Philip Green luxuriates in Barbados while protestors target his shops
The Observer reports that UK UnCut activists targeted tax avoiding businesses in 55 towns and cities across Britain yesterday. TJN's director, John Christensen (seen below in his ECONOMIC ADVISER jacket), joined the events at TopShop's flagship store on Oxford Street, where despite strong-arm tactics by security guards (with tacit support from aggressive police) the activists went ahead with an entirely peaceful and good-humoured blockade.
Another article in the same paper outlines how UK UnCut, whose activities have spread like wildfire across Britain, is winning the battle of ideas. While company executives stumble in their efforts to justify tax avoidance, "tax efficiency" and "tax competition", the protesters are winning public support for their central message: the austerity measures are entirely a political choice made by an ideological government that wishes to push forward with cuts to public services. Tackling Britain's £120 billion a year tax gap would more than cover the public sector deficit caused by the banking collapse.
The success of this amazing campaign lies in the links being made between complex tax matters and the lives of ordinary people who will suffer from government imposed cuts. At Vodaphone, links were made between their £6 billion tax deal and the closures of libraries and other public facilities throughout Britain. The protests at TopShop made the link between Green's egregious tax scamming and the proposed cuts to school sports facilities. Activists dressed in football kit called on the government to restore sports funding, which will impact the health of future generations, and Nick Christensen, who joined his father at the protests on Oxford Street, is quoted in the Observer saying: "Teachers and pupils should not be made victims because companies avoid paying their taxes."

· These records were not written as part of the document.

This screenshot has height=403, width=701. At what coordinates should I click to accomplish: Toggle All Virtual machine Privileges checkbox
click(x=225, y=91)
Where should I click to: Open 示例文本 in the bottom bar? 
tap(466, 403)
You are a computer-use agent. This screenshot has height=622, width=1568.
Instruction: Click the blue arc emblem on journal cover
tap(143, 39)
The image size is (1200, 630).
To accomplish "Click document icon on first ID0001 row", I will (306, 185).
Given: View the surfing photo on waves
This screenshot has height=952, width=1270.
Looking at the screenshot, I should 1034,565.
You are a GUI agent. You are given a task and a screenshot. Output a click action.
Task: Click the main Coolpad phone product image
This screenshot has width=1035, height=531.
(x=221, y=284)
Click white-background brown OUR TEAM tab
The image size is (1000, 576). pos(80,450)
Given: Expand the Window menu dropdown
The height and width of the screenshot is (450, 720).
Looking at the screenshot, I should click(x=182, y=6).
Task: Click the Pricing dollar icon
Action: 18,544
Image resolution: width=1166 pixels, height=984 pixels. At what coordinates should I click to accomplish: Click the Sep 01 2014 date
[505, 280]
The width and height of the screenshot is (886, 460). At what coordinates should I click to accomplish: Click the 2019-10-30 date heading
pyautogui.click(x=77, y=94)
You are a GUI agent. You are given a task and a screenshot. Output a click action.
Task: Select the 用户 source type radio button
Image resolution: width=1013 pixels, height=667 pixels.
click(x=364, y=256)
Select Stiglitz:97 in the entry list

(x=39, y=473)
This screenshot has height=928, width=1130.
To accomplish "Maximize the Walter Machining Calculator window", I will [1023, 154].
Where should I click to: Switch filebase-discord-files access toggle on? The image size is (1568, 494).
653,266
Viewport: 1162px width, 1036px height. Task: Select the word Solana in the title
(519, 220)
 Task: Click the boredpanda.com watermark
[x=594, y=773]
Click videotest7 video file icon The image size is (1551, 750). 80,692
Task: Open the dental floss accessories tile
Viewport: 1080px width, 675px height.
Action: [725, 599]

This quote hits at the heart of the problem. While the tax avoidance industry seeks cover behind weak arguments about their clients acting legally, the activists counter by pointing out that cheating is not strictly illegal in most circumstances, but that doesn't condone the actions of the cheats, and it sure as heck doesn't promote useful competition. Quite the opposite: cheating harms markets and public interest. The fact that successive British governments have condoned tax cheating for decades speaks volumes about whose interests that actually serve.
While some shoppers on Oxford Street yesterday moaned about the inconvenience of not being able to visit TopShop, others praised the blockade and supported the calls for governments to crack down on tax dodging as a matter of priority. Taking tax justice to Britain's high streets on the busiest weekend in the Christmas period couldn't have been more appropriate: if Christ stood for anything it was justice.